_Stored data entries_
⟨

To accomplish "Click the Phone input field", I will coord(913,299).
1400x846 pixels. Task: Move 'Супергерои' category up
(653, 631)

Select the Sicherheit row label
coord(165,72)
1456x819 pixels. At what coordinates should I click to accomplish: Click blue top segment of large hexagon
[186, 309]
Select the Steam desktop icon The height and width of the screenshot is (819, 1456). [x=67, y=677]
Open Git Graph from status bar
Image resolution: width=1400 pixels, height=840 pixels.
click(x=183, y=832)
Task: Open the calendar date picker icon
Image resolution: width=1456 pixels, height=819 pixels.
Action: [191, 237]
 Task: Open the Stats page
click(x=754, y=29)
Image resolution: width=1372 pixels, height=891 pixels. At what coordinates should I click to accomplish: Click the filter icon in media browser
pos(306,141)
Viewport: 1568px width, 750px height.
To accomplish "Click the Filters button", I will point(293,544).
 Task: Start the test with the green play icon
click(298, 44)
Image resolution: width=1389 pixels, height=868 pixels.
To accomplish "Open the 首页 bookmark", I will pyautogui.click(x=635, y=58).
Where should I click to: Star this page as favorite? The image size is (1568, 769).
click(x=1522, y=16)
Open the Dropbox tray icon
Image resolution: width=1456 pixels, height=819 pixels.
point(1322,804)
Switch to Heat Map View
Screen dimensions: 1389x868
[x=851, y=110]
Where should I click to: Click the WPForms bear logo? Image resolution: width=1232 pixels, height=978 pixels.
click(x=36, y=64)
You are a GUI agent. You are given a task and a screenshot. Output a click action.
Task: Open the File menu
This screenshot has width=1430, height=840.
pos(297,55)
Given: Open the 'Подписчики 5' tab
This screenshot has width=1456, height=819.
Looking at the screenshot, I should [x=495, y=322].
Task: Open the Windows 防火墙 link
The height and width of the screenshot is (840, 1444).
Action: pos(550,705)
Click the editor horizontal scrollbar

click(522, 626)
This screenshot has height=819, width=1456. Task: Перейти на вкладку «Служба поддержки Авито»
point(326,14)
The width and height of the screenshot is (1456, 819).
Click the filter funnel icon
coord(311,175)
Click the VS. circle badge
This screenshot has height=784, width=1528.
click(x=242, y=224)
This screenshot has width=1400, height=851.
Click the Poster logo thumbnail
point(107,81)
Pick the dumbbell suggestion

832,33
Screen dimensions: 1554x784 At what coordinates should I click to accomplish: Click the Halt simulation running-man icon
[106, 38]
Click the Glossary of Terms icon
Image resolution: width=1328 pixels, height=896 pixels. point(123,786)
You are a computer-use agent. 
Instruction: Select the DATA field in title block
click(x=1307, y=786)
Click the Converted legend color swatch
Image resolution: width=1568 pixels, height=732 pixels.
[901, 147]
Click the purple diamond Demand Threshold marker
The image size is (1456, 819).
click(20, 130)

⟩

_WHAT NEEDS TO BE DONE_
Nothing but the lines from the one containing "Click the Poster logo thumbnail" through the end of the entries belongs in the answer; repeat them exactly.

_RESPONSE TO THE EXERCISE_
Click the Poster logo thumbnail
point(107,81)
Pick the dumbbell suggestion

832,33
Screen dimensions: 1554x784 At what coordinates should I click to accomplish: Click the Halt simulation running-man icon
[106, 38]
Click the Glossary of Terms icon
Image resolution: width=1328 pixels, height=896 pixels. point(123,786)
You are a computer-use agent. 
Instruction: Select the DATA field in title block
click(x=1307, y=786)
Click the Converted legend color swatch
Image resolution: width=1568 pixels, height=732 pixels.
[901, 147]
Click the purple diamond Demand Threshold marker
The image size is (1456, 819).
click(20, 130)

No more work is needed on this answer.